Three years later, he had a second stroke and died peacefully on Wednesday, June 9, 2010. Although I had always realized that Ted would have to finish his earthly course, I cannot describe how painful it was for me to lose him and how much I miss him. Still, I daily thank Jehovah for what I was able to do to assist Ted. We enjoyed over 53 years of full-time service together. I thank Jehovah for how Ted helped me draw closer to my heavenly Father. Now, I have no doubt that his new assignment brings him great delight and satisfaction.

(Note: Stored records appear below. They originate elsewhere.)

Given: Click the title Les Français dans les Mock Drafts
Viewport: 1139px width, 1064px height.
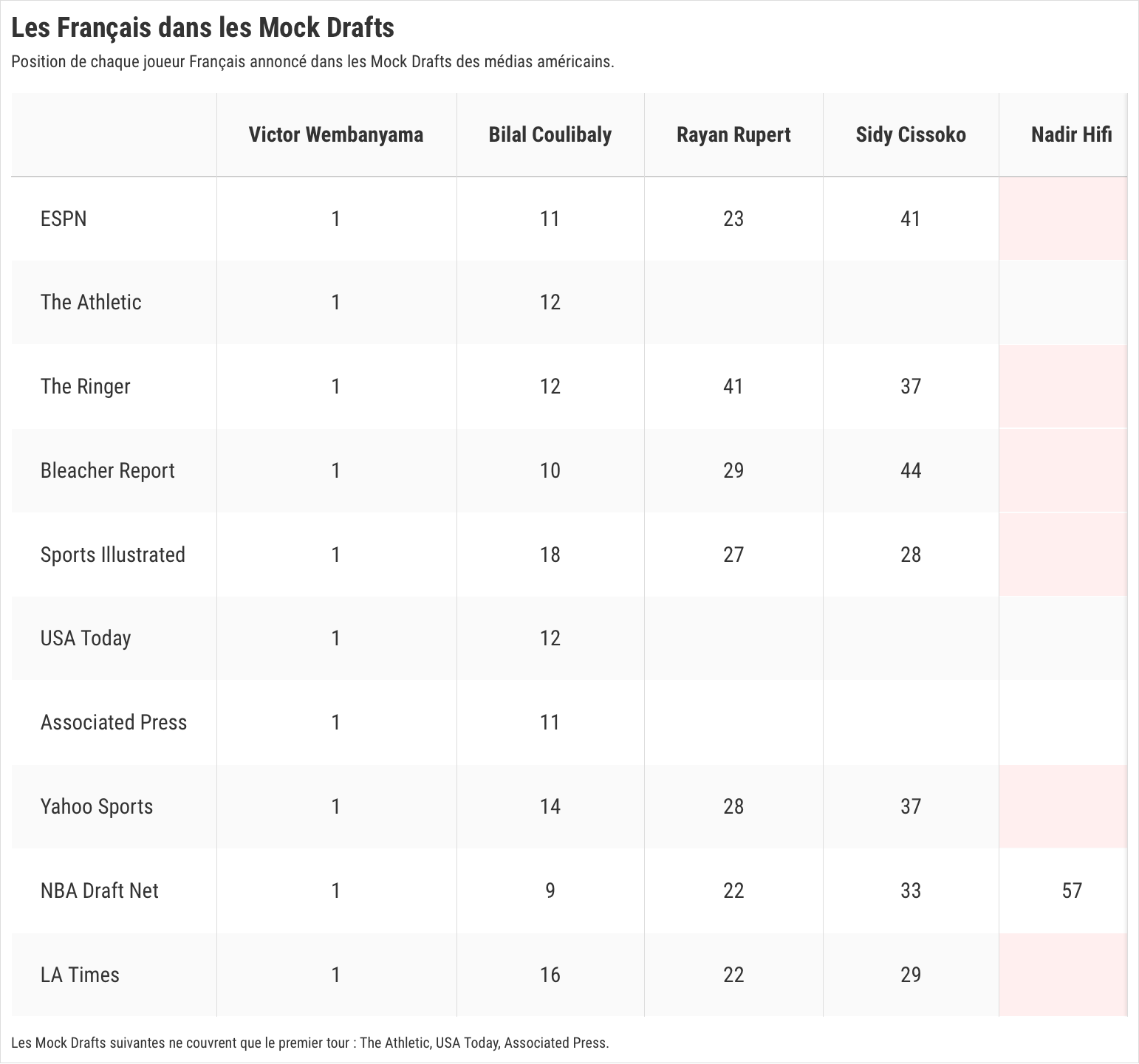Looking at the screenshot, I should [x=202, y=28].
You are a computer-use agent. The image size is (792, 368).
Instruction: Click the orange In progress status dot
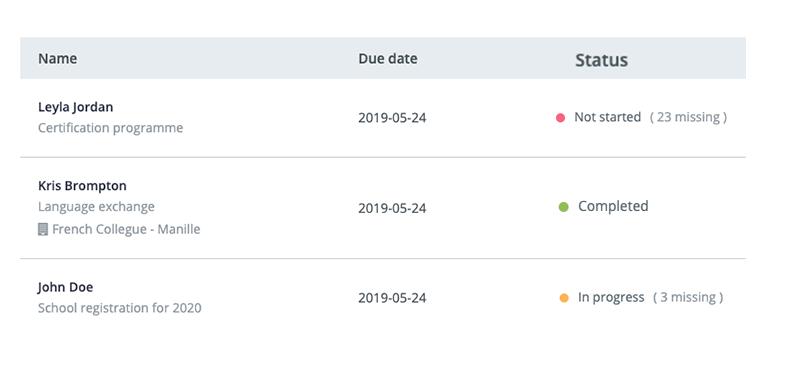(564, 298)
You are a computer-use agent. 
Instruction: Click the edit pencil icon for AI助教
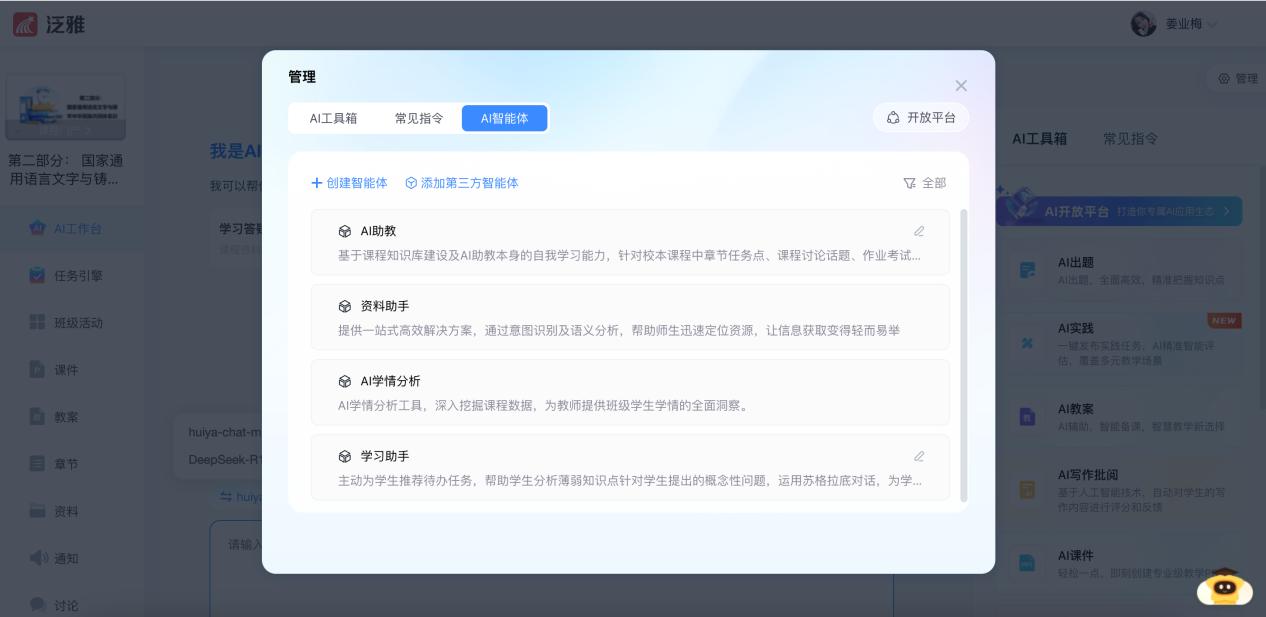[x=919, y=231]
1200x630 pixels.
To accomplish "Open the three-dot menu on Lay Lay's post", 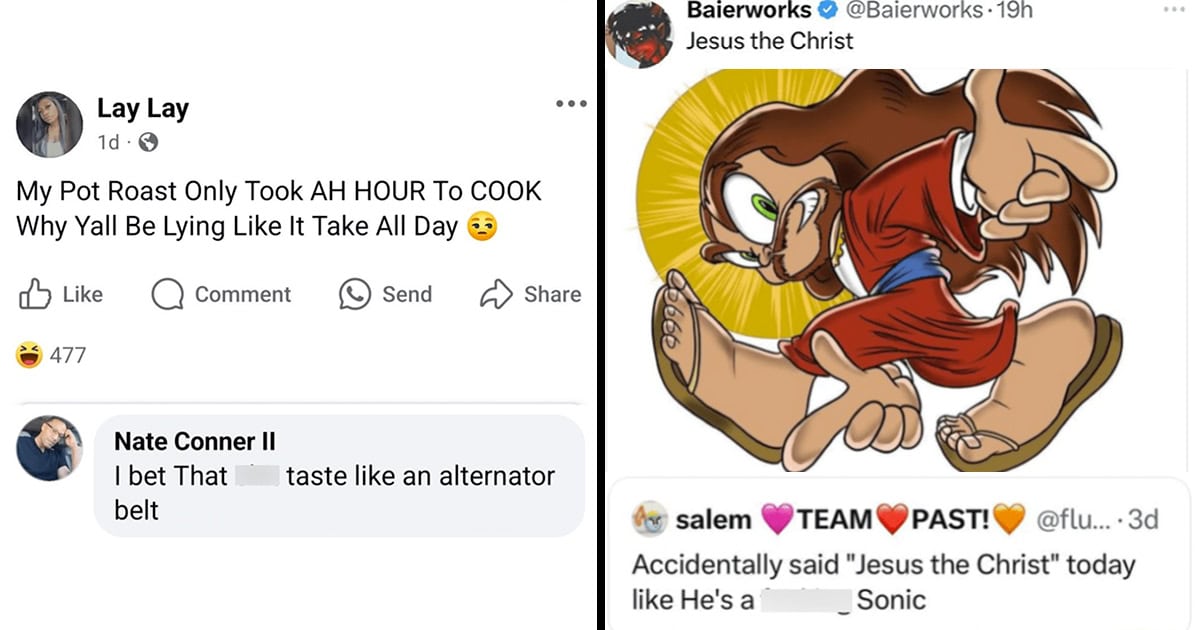I will click(571, 104).
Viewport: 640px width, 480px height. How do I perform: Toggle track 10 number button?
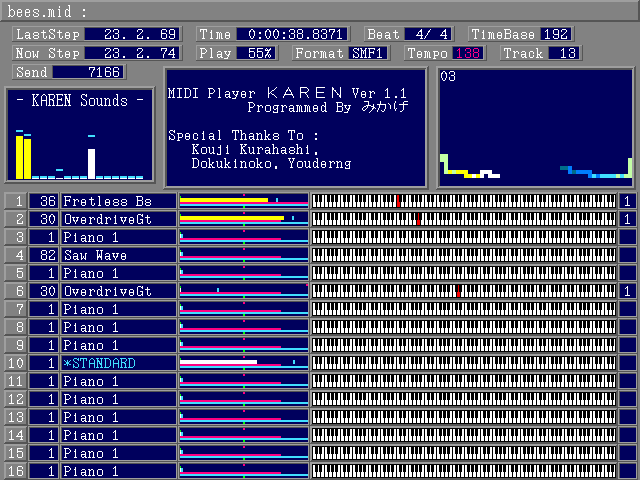(16, 363)
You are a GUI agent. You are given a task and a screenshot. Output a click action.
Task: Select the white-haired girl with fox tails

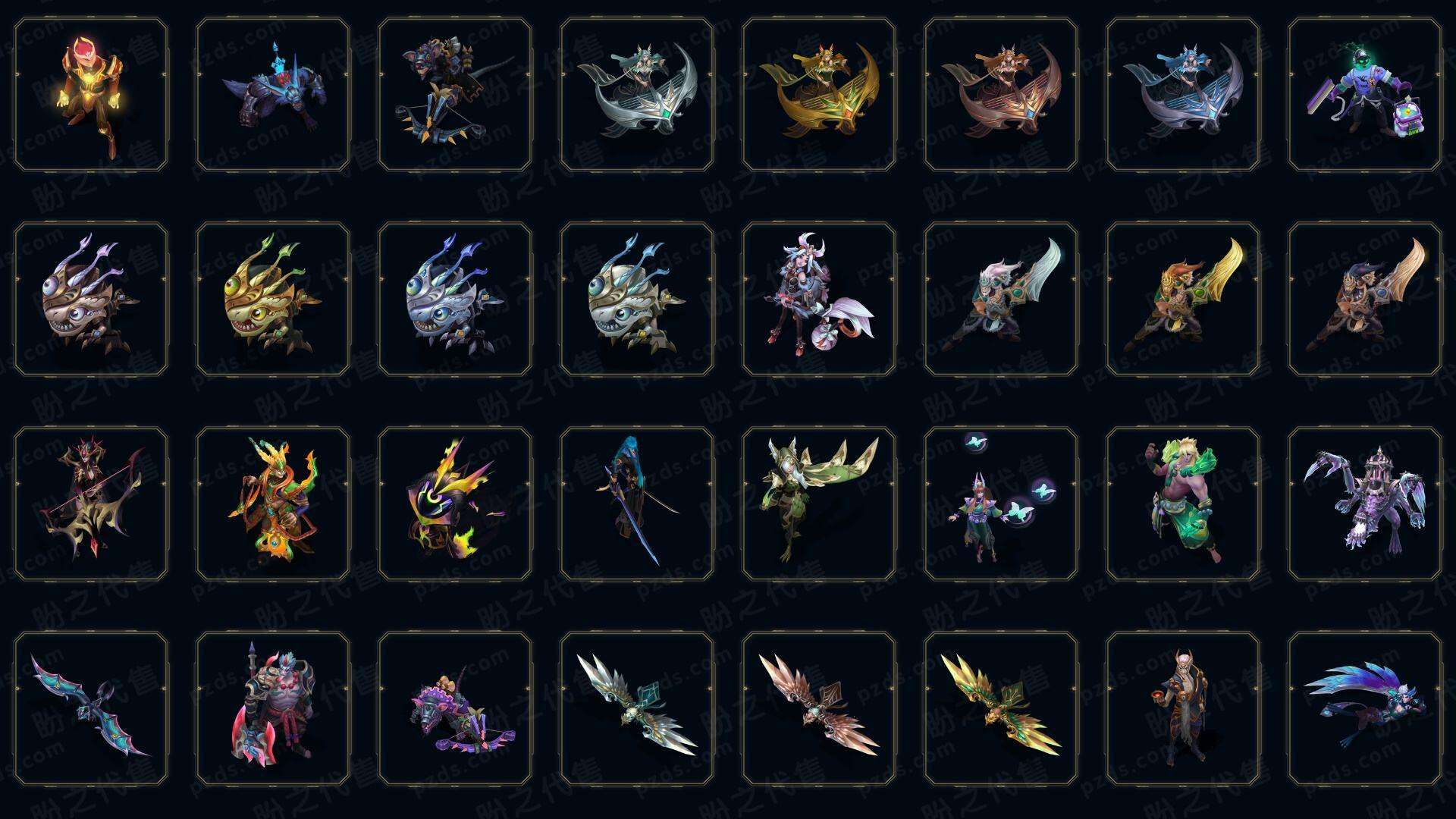819,299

MEETING NEW CHALLENGES IN LIFE
After so many busy, happy years with my husband, adjusting to the present challenges has not been easy. Ted and I loved meeting visitors at Bethel and at our Kingdom Hall. Now that my beloved Ted is no longer here and I am not as strong as I used to be, my association is more limited. Nevertheless, I still enjoy being with my dear brothers and sisters at Bethel and in the congregation. The Bethel routine is not easy, but it is a source of joy to be able to serve God in this way. And my love for the preaching work has in no way diminished. Though I get tired and cannot be on my feet for any length of time, I get much satisfaction from sharing in street witnessing and conducting Bible studies.
When I see all the terrible things happening in the world, how glad I am to have been in Jehovah’s service with such a wonderful marriage mate! Jehovah’s blessing has truly enriched my life.—Prov. 10:22.
Jack Nathan’s life story was published in The Watchtower, September 1, 1990, pp. 10-14.